Why \(1 - \frac{1}{e}\)? To be honest, you would have to ask someone better at maths than me, but I think it’s a pretty cool result.

Obligatory XKCD #

xkcd.com/882: “Significant”

Code #

library(tidyverse)
theme_set(theme_minimal(base_size = 16))
ns = 2:12 # Values of n

# Probability of one or more successes
prob_of_success = function(n){
  1 - (1 - 1/n)^n
}
probs = prob_of_success(ns)
limit_val = 1 - (1 / exp(1))

df = data.frame(
  n = ns,
  prob = probs
)
ggplot(df, aes(n, prob)) +
  geom_path() +
  geom_point() +
  coord_cartesian(ylim=c(.6, .8)) +
  scale_x_continuous(breaks=ns) +
  scale_y_continuous(labels=scales::percent) +
  geom_hline(yintercept=limit_val, linetype='dashed') +
  annotate('label', x=3, y=limit_val, label=expression(1  -  frac(1,'e'))) +
  labs(x = "Value of n", y="Probability of at\nleast one success",
       caption = "You take a one-in-n chance, n times.\nWhat's the probability you're successful at least once?")
ggplot(data.frame(n=2:100), aes(x=n)) +
  geom_function(fun=prob_of_success) +
  coord_cartesian(ylim=c(.6, .8)) +
  # scale_x_continuous(breaks=ns) +
  scale_y_continuous(labels=scales::percent) +
  geom_hline(yintercept=limit_val, linetype='dashed') +
  annotate('label', x=3, y=limit_val, label=expression(1  -  frac(1,'e'))) +
  labs(x = "Value of n", y="Probability of at\nleast one success",
       caption = "Limit as n goes to infinity")
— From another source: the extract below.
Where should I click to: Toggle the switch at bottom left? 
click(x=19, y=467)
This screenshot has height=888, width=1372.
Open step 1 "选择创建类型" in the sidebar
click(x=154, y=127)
Don’t trust my formula? I don’t blame you, I never trust anything I figure out myself. That’s why I double check it against a simulation.
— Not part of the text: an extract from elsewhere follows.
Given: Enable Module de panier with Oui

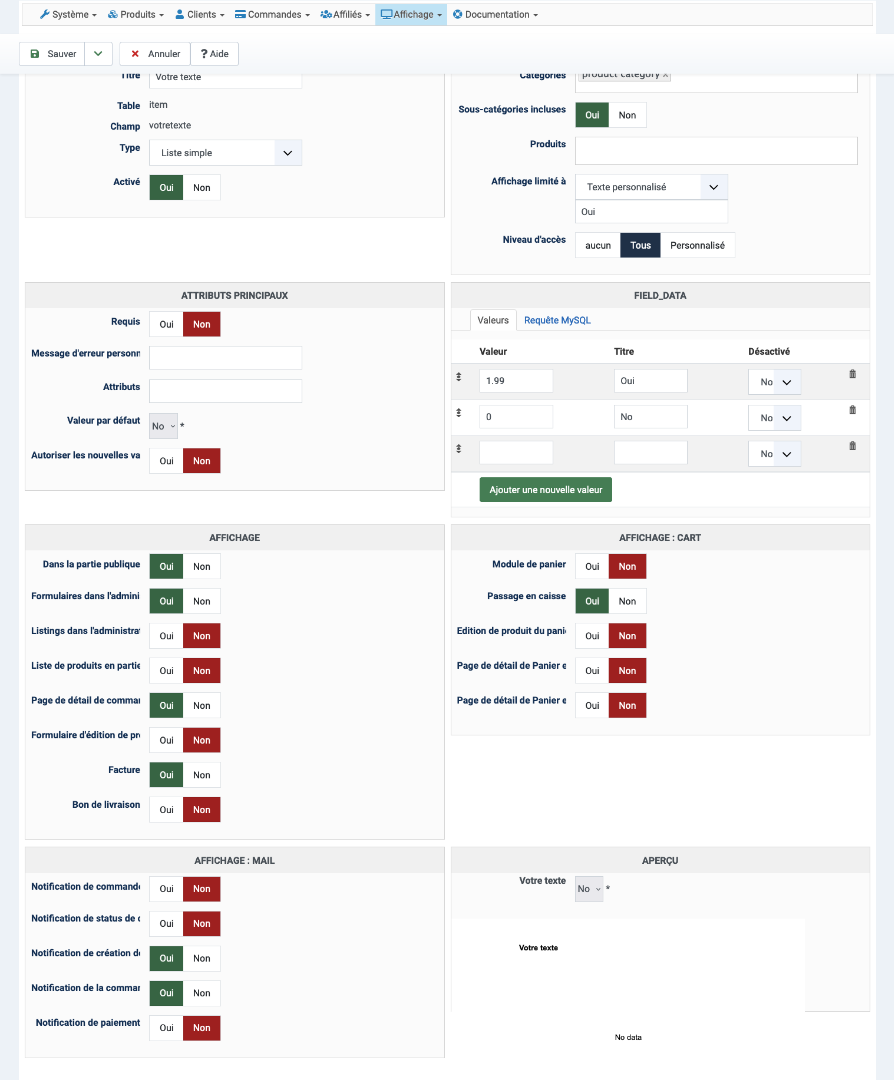Looking at the screenshot, I should point(592,567).
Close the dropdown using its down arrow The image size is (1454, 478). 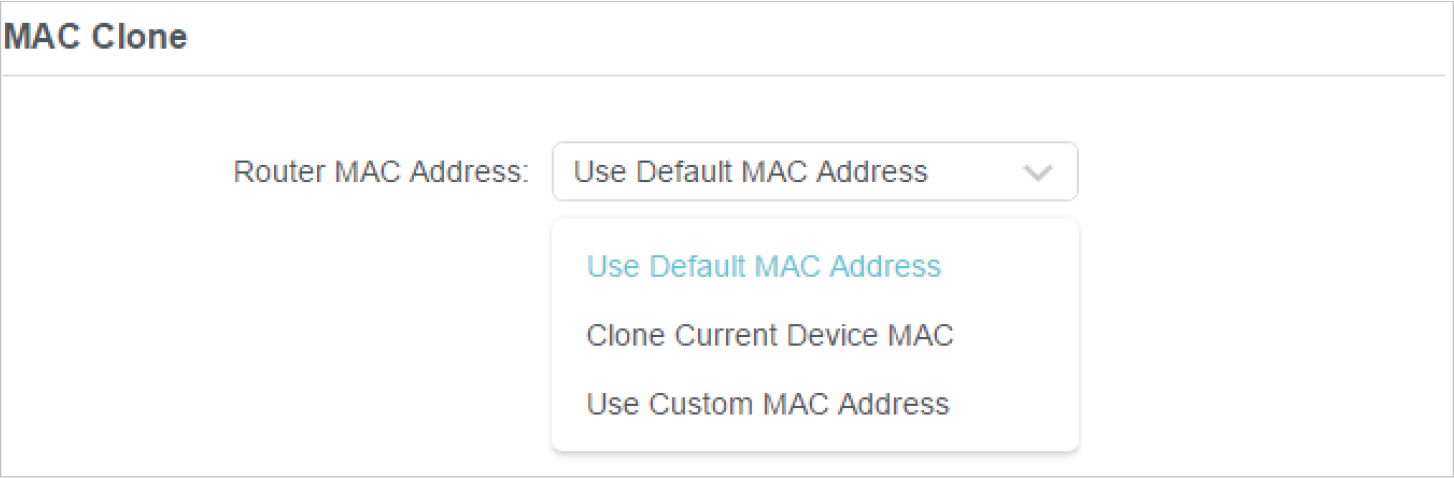pos(1038,173)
sim_func = function(n, nsims=100000){
  outcomes = rbinom(n=nsims, size=n, prob=1/n)
  mean(outcomes > 0)
}
df$sim_p = map_dbl(ns, sim_func)
df %>%
  pivot_longer(-n) %>%
  mutate(name = ifelse(name=='prob', 'Formula', 'Simulation')) %>%
  ggplot(aes(n, value, color=name)) +
  geom_path() + 
  geom_point() +
  coord_cartesian(ylim=c(.6, .8)) +
  scale_x_continuous(breaks=ns) +
  scale_y_continuous(labels=scales::percent) +
  geom_hline(yintercept=limit_val, linetype='dashed') +
  labs(x = "Value of n", y="Probability of at\nleast one success", color = "Method",
       caption = "Formula agrees with simulation")